A word ought to be said about another — surprising — brand of anti-vaccination opinion: that expressed by the World Health Organisation (WHO) against booster jabs. As recently as August the body put out a statement opposing plans by Britain and other western countries that were already planning third doses. ‘Offering booster doses to a large proportion of a population when many have not even received a first dose undermines the principle of national and global equity,’ it stated. By September, the WHO had started to change its mind. Now that the virus has returned with a vengeance to Europe, we don’t hear much of that argument anymore. On the contrary, we hear only complaints that countries are not progressing fast enough with their booster programmes.

Booster jabs is one area in which Britain is ahead. Boris Johnson defied some of his scientific advisers in removing Covid restrictions in July and defied the WHO in planning a booster programme. Yet his decision to rely on vaccines rather than vaccine passports looks at the moment to be vindicated, as Britain is entering winter with many more older people freshly jabbed.

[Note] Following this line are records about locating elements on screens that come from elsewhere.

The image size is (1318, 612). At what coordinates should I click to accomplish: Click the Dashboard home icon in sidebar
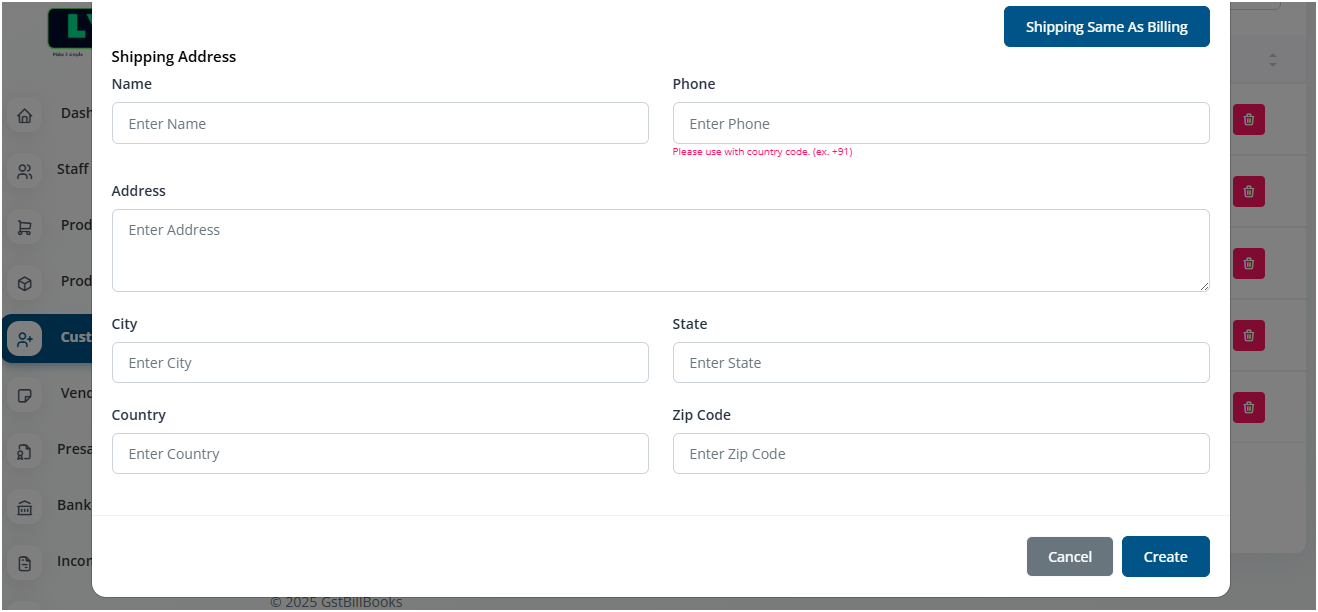point(25,116)
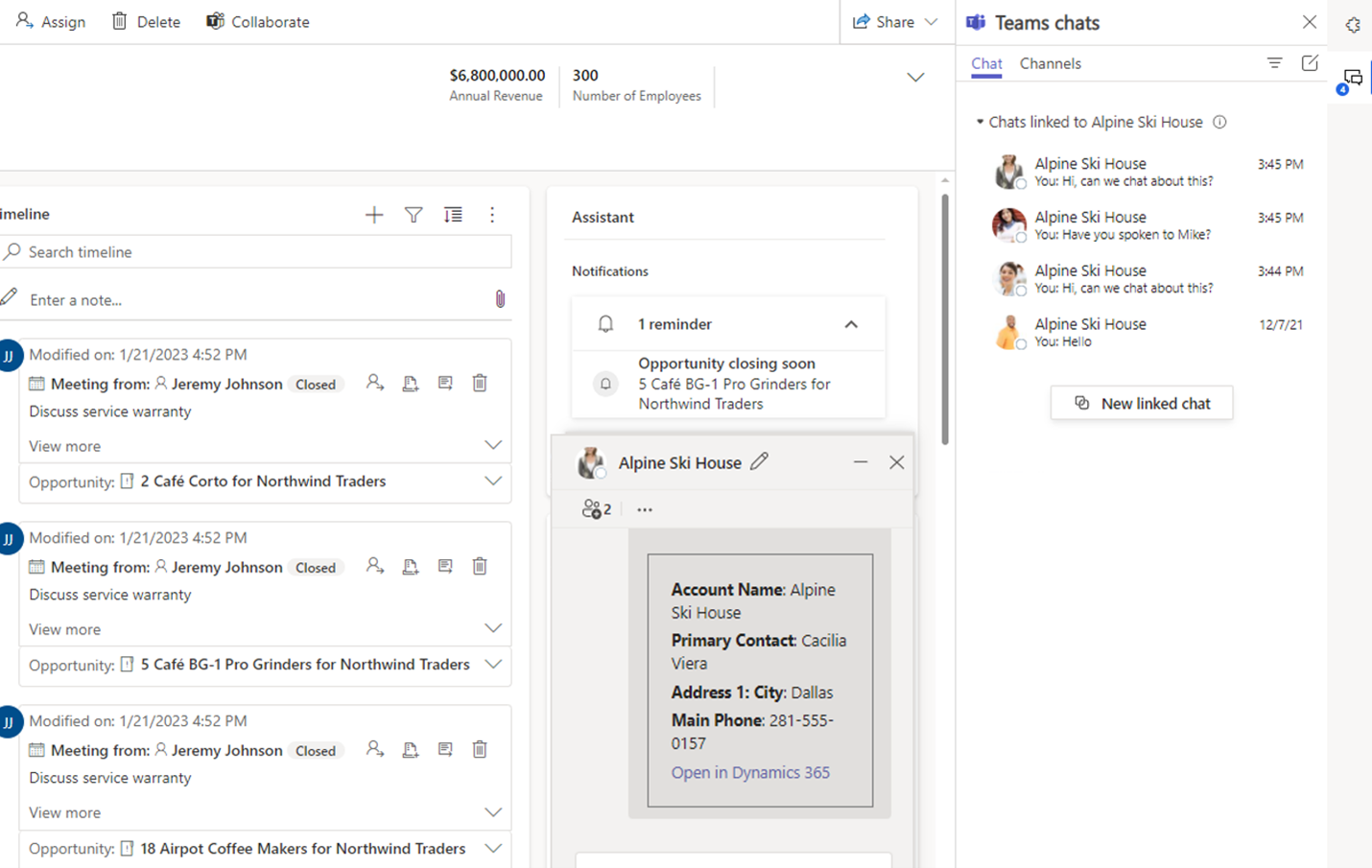Expand the 2 Café Corto opportunity row
1372x868 pixels.
click(492, 481)
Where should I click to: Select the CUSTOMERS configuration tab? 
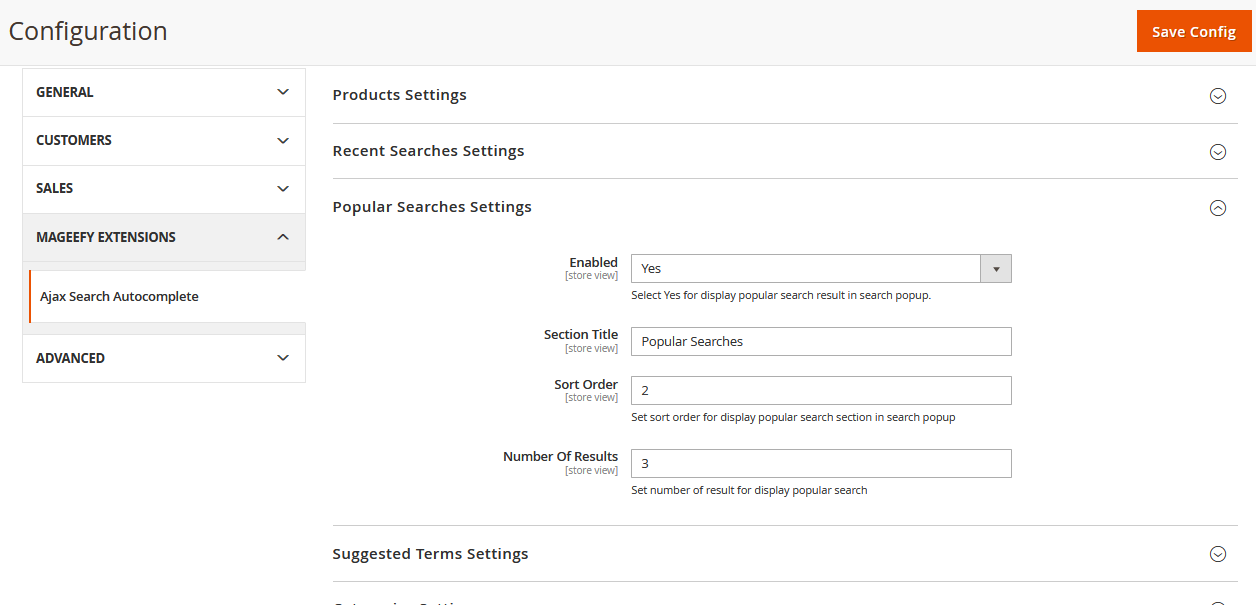(x=74, y=141)
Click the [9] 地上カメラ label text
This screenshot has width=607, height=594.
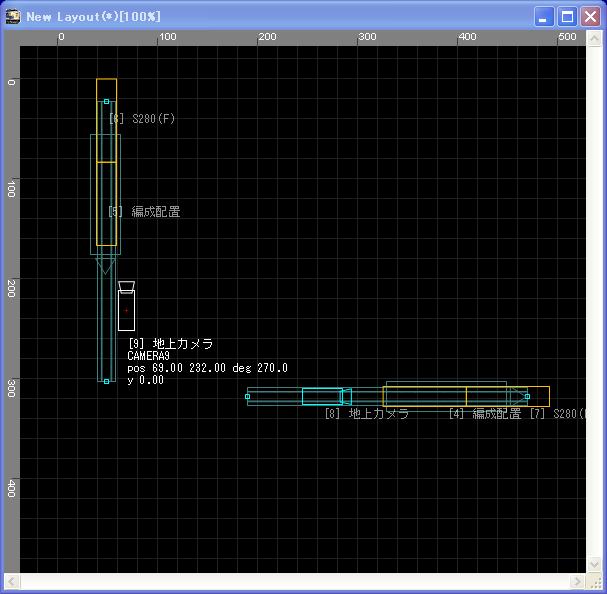170,343
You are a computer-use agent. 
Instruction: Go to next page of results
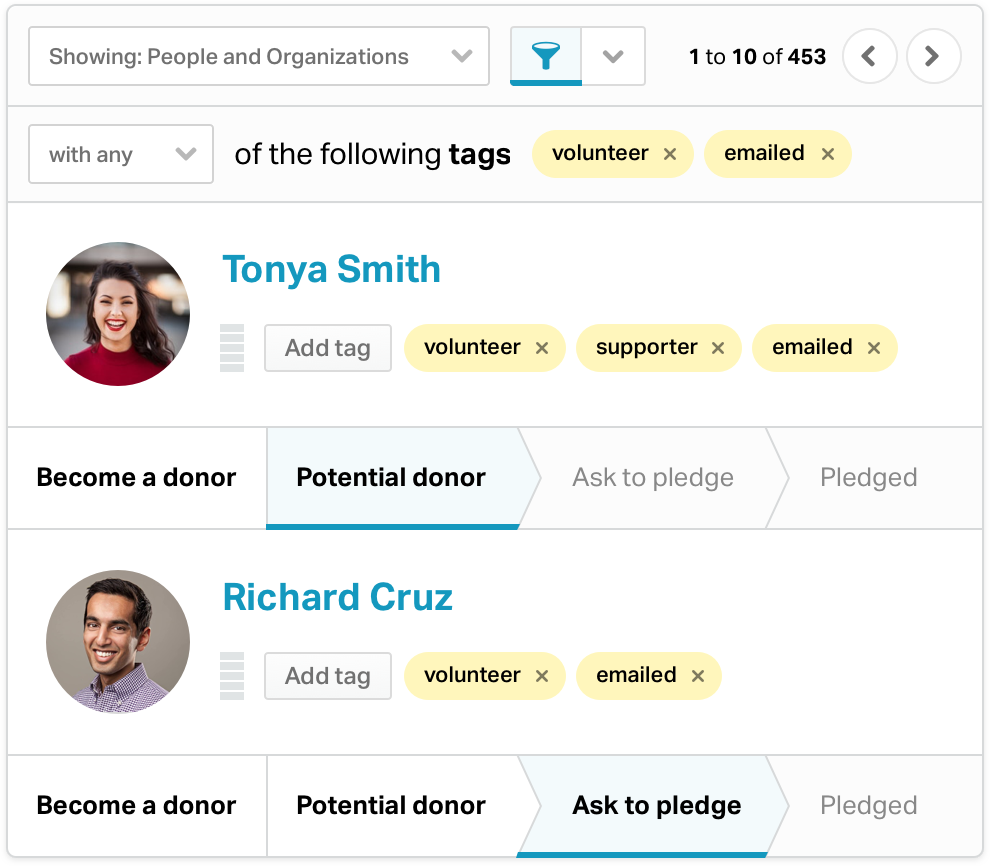933,56
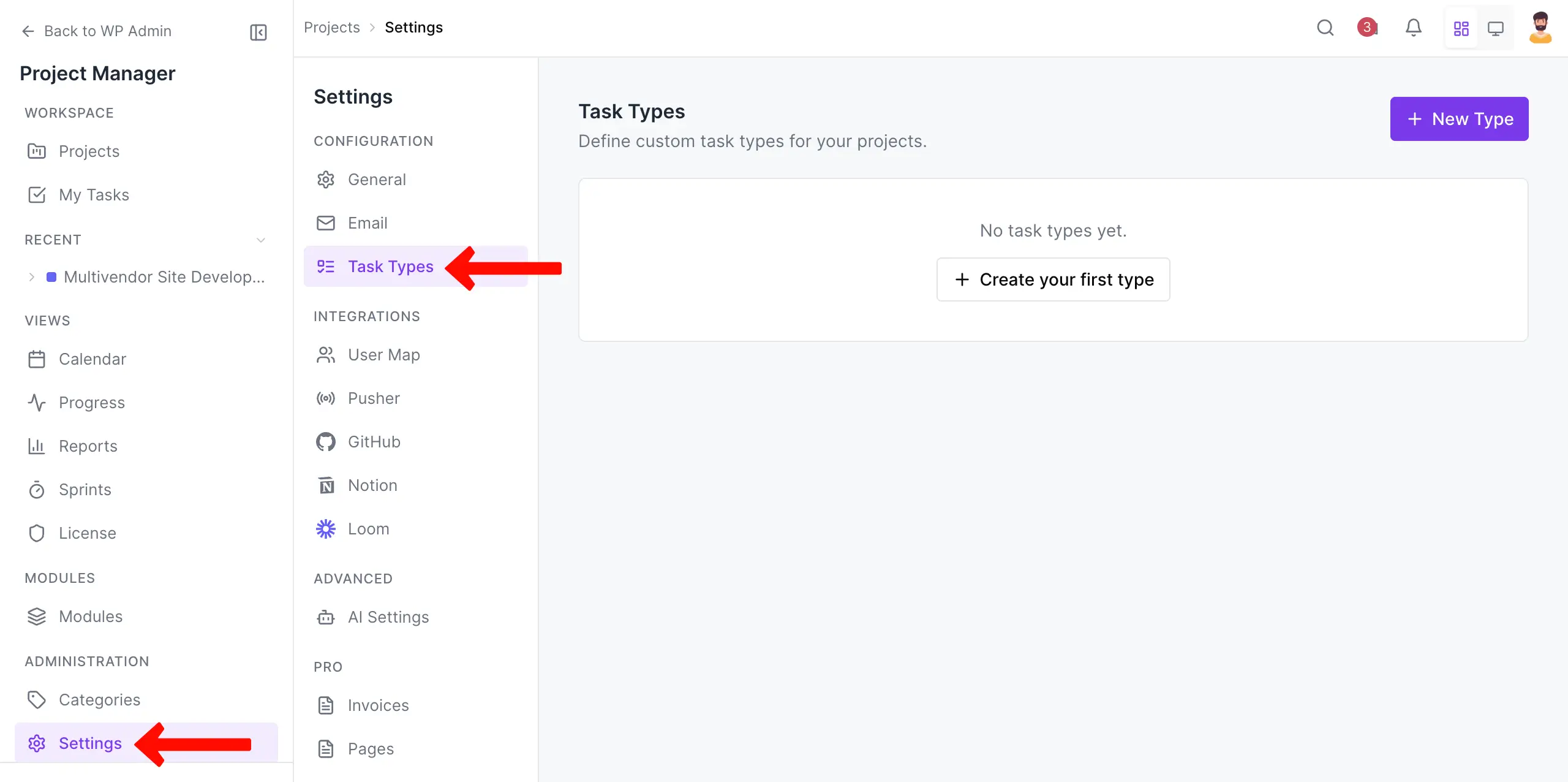
Task: Click the purple project color swatch
Action: click(x=52, y=276)
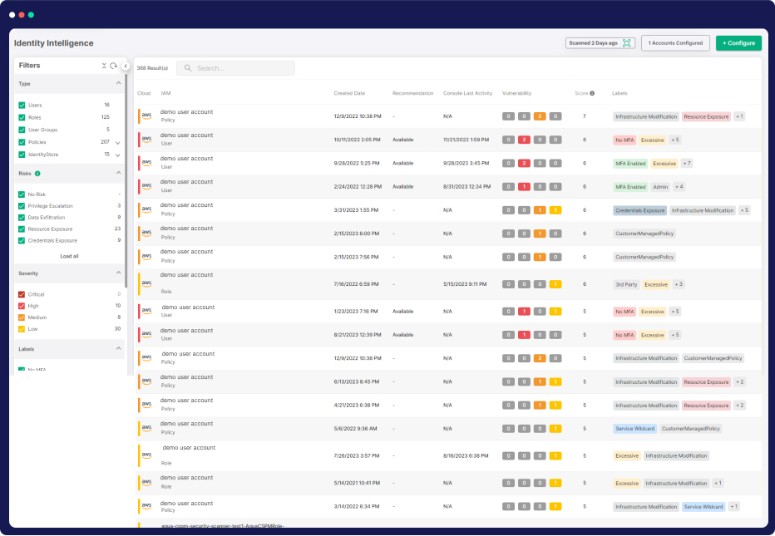Uncheck the Users type filter

pos(22,104)
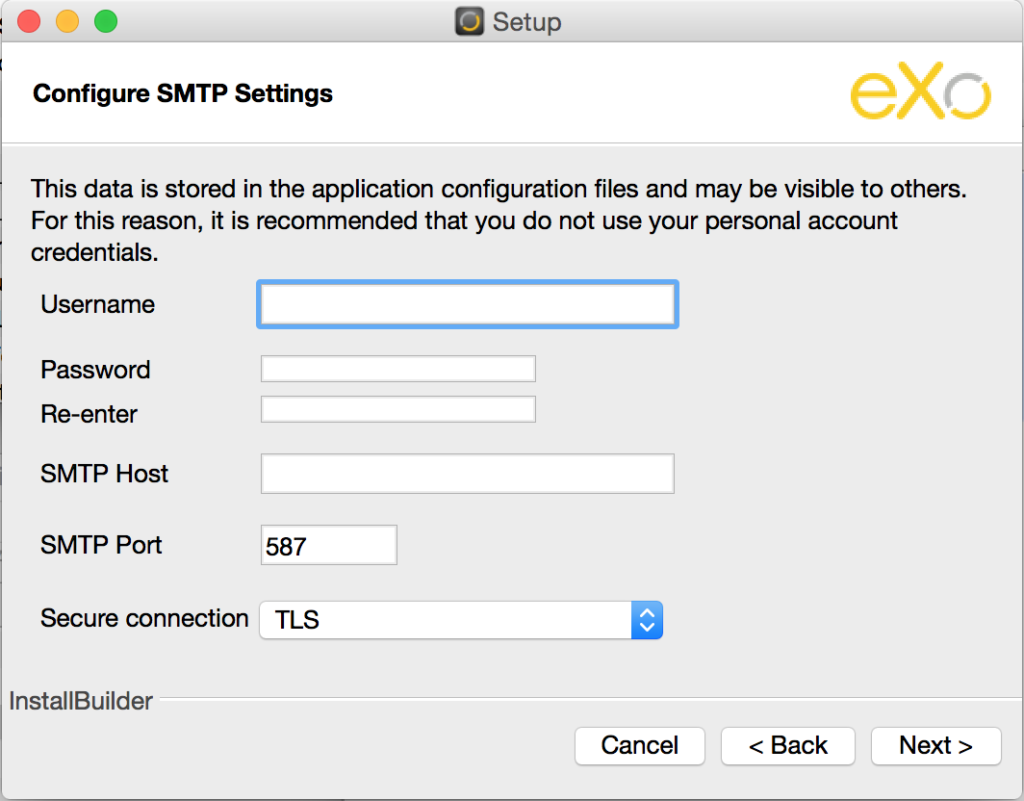Click the InstallBuilder label at bottom
This screenshot has width=1024, height=801.
point(81,701)
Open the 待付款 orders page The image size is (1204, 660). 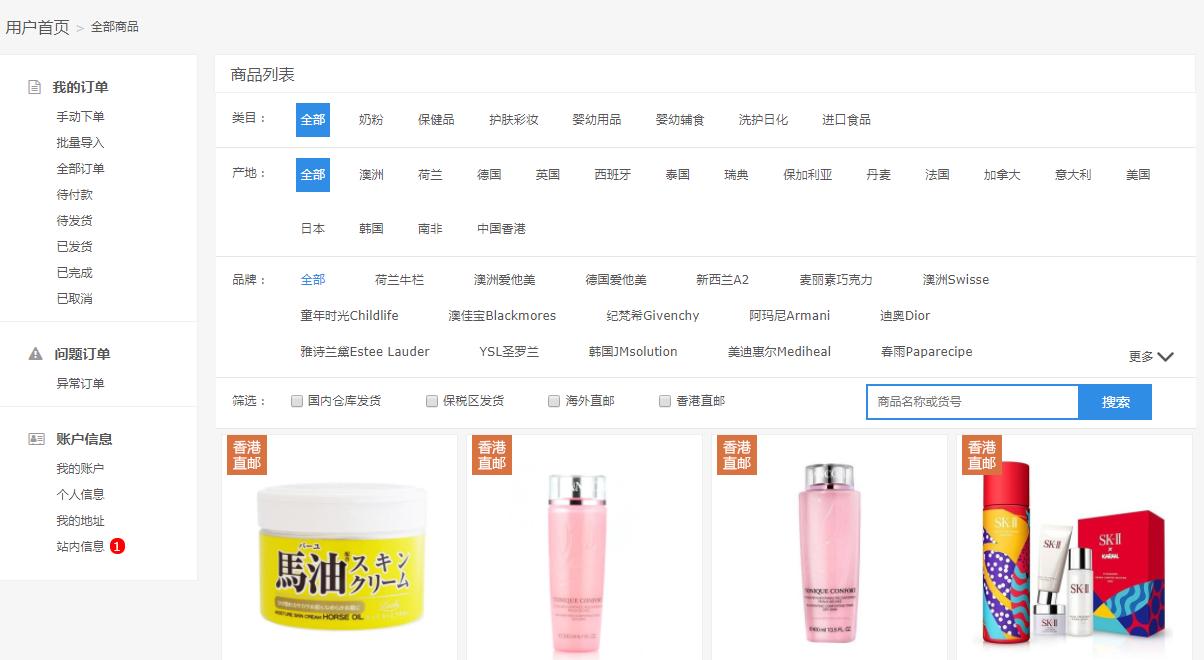[x=74, y=194]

It would be foolish to boast too soon, but Johnson’s policy of opening up society in the summer — exposing those who had declined to be vaccinated to the virus at a point when hospitals were under little pressure — might turn out to have been a better move than keeping restrictions, which in Europe succeeded only in delaying another Covid wave until the autumn. The latest ONS antibody study found in the week beginning 1 November an estimated 93 per cent of UK adults were carrying antibodies to Covid-19, suggesting that Britain has a high level of immunity, gained either through vaccination or recovery from the virus.

The relatively high levels of infection over the summer and early autumn may turn out to be what defends us against the surge being witnessed on mainland Europe — as well as the public disorder that goes with it. We are indeed the odd one out in Europe, but not necessarily in a bad way.